Written instruction 1:
In the Pyro Uno discussion, rewrite the part between "Over the next" and "they become available.", inclusive, changing "several weeks" to "few months".
Written instruction 2:
According to the Pyro Uno discussion, why are the B+F values in the tests not indicative? Answer in one to three sentences.
Written instruction 3:
In the Pyro Uno discussion, what value was the ES set to for the testing?

Document passage:
Remember, this is a one-solution formula that you merely mix with water for the working solution. That is why the uno, which means one in Spanish.
I adjusted the formula to give a developer which when used at a dilution of 1:100 would give a curve very close to that of Pyrocat-HD used at 1:1:100. My testing is based on development in BTZS type tubes with constant, but gentle, agitation.
In BTZS testing five sheets of film are given identical exposures and then developed for a range of times. After the film is dry the negative step wedges are read with a densitometer and the values put into Winplotter. With Winplotter one can then run the program with different print exposure scales to calculate development time for a range of subject brightness conditions. For the testing here I set the ES to 1.35, which I find about right for printing with VC silver gelatin papers.
When you look at the charts you will see that each curve has four numbers. They are from left to right, 1) time of development, 2) effective film speed, 3) average gradient, and 4) SBR (subject brightness range).
The two tests were made with a different light source so the effective film speed is comparatively speaking not 100% correct. Also, the B+F values are not indicative as the Pyro Uno tests were carried out with FP4+ film that has been stored at room temperature for about three years and has developed a small amount of B+F.
Over the next several weeks I plan to carry out some real life tests comparing this developer to D76, and will post the results as they become available.
Thanks very much for sharing this Sandy. I'll be watching your reports, and maybe trying some myself.
How would you compare this developer from a results point of view compared to Pyrocat-HD?
Originally Posted by Lee L
Thanks. I plan to first test it against D76 1:1. That is what I did when I first started working with the Pyrocat-HD formula. D76 is the standard against which all developers must be evaluated for speed, grain, resolution, shelf life and apparent sharpness.

Rows:
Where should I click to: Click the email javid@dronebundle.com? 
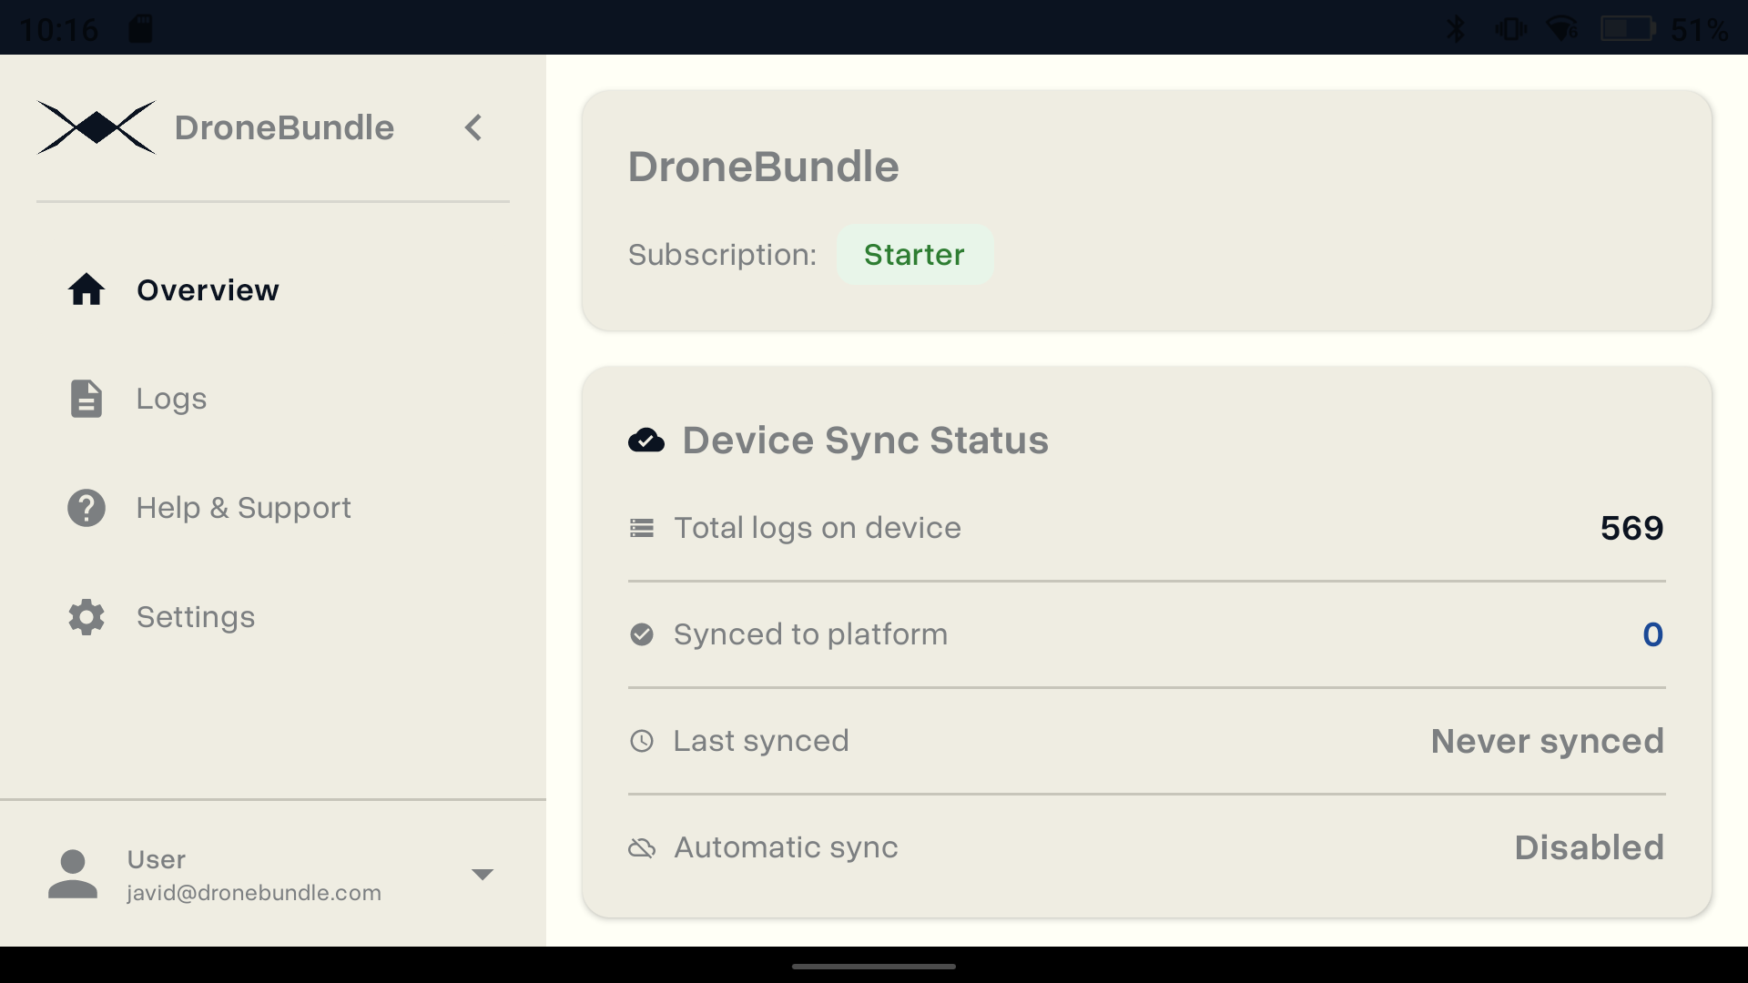(252, 893)
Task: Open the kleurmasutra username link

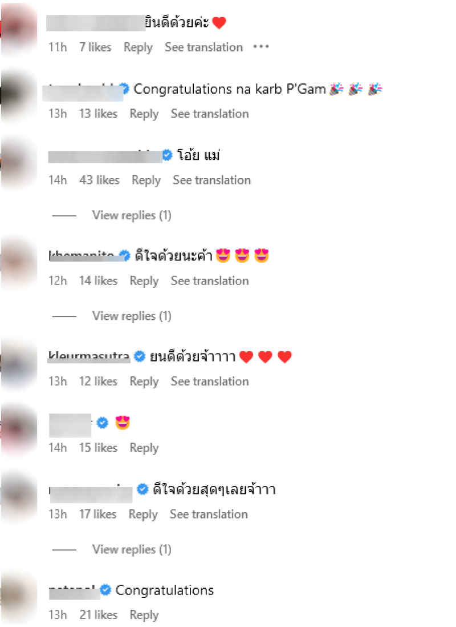Action: coord(89,356)
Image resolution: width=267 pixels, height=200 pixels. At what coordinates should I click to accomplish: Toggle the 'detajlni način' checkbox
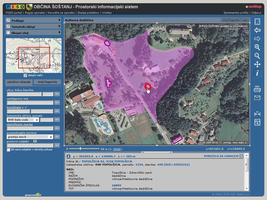[25, 76]
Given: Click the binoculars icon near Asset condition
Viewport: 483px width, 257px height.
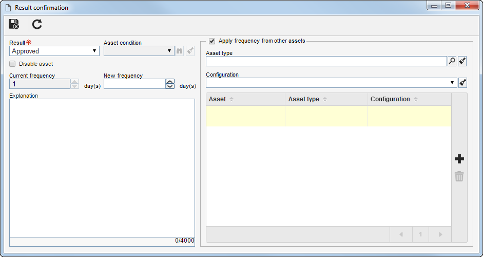Looking at the screenshot, I should tap(179, 51).
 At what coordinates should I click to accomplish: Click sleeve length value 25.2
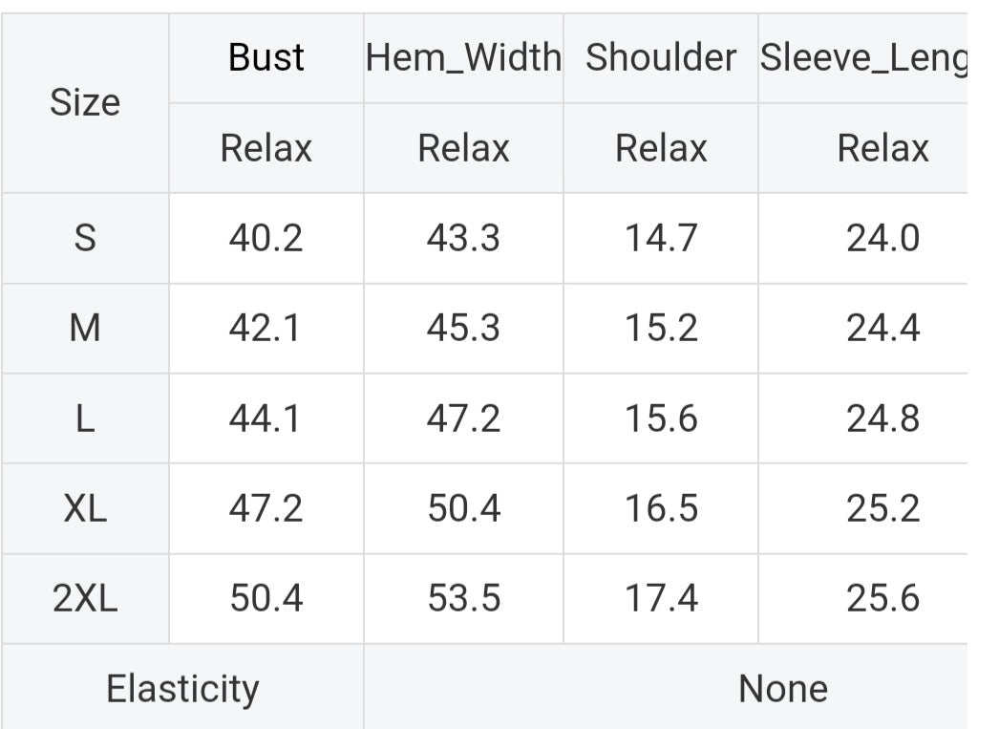[882, 508]
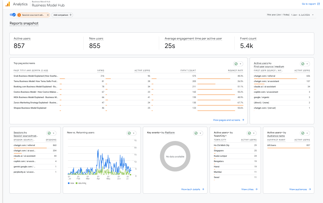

Final answer 1:
Over the next few months I plan to carry out some real life tests comparing this developer to D76, and will post the results as they become available.

Final answer 2:
The Pyro Uno tests used FP4+ film that had been stored at room temperature for about three years. That film had developed a small amount of B+F.

Final answer 3:
1.35